【若松SGボートレースメモリアル】鎌田義「やらずに後悔だけはしたくない」

2014年08月25日 10時56分

兵庫支部きってのムードメーカー鎌田

【若松SGボートレースメモリアル:カウントダウンコラム(最終回)】26日開幕するSG「第60回ボートレースメモリアル(モーターボート記念)」。本紙恒例の直前企画は“目指すはSG初戴冠”と題しSG戦初優勝を狙う選手を紹介。そのラストに登場するのは鎌田義(40)だ。

 高くて届きそうになかった頂が徐々に近づいてきている。師匠・松井繁と年末の大舞台、グランプリで戦うまたとないチャンスを迎え、今大会でのさらなる賞金上乗せに力が入っている。今年は尼崎のSG・クラシックで優出2着と大健闘した。予選は18番目からの準優戦。厳しい状況で諦めない姿勢が実を結んだ。そのストーリーにおいて、師匠のある言葉が鎌田の胸にはあった。

「自分は直接聞いてないけど、あるインタビューで松井さんが僕のことを言ってくれてた。『準優18番目に乗ったけど、たまたまじゃない。力があったからこそあの位置におれた』と。今まで王者の言葉は(僕には)いらない、存在を感じていたらいいと思っていた。ただ、その言葉を聞いて、今までやってきたのは間違いじゃなかった。あの人を信じてやってきて良かった」としみじみ話す。

 尊敬する王者の優しさに触れ、大きな力がみなぎった。その後もコンスタントに結果を残し8年ぶりにメモリアル出場を決めた。本人は喜びをこう語る。「兵庫支部の中で枠は2つしかない。自分の中では行かれへんSGやと思ってた。実績ある人がいる中で選んでもらったことに感謝してる。クラシックの賞金は大きい。今は年末のことを3月から自分の中で考えるようになった。SGの厳しさは十分分かっている。この出場を無駄にしたくない」

 一線級を相手にそう簡単に結果を出せるとは思っていない。それでも少ないチャンスをいかにモノにできるかを日々考えていると言う。「機力と気力をいかに充実させられるか。そのためには一般戦でも準備はしている。SGを見据えて勝つための調整をいろいろと考え、それで勝てればいいし、負ければ自分に力がなかったと思っている。やらずに後悔だけはしたくない」

 今大会の舞台の若松水面については、「一般戦で優勝してるし、好きな水面だけど、GⅠ、SGでは結果が出ていない。それでも自分のレースをするだけ。出場させてもらえるなら仕留めるチャンスがくるように努力したい」。

 兵庫支部きってのムードメーカー鎌田。自身がその中心に立つ可能性もゼロではない。

☆かまだ・ただし=1974年5月10日生まれの40歳。兵庫支部の80期。

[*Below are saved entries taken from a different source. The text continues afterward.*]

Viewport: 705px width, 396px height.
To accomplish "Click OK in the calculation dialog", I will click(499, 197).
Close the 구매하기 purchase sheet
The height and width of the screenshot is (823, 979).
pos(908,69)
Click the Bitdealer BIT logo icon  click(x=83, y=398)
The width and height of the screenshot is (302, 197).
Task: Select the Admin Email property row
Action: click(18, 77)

97年5月尼崎一般戦でデビュー、その節で水神祭を挙げる。その後98年9月江戸川一般戦で初優勝。通算Vは54回、GⅠは9優出1V。SGは今年の尼崎クラシック(2)着を含め2優出。2013年獲得賞金4436万円。同期は新田智彰、白井英治、平田忠則、吉田弘文、香川素子ら。身長164センチ。血液型=A。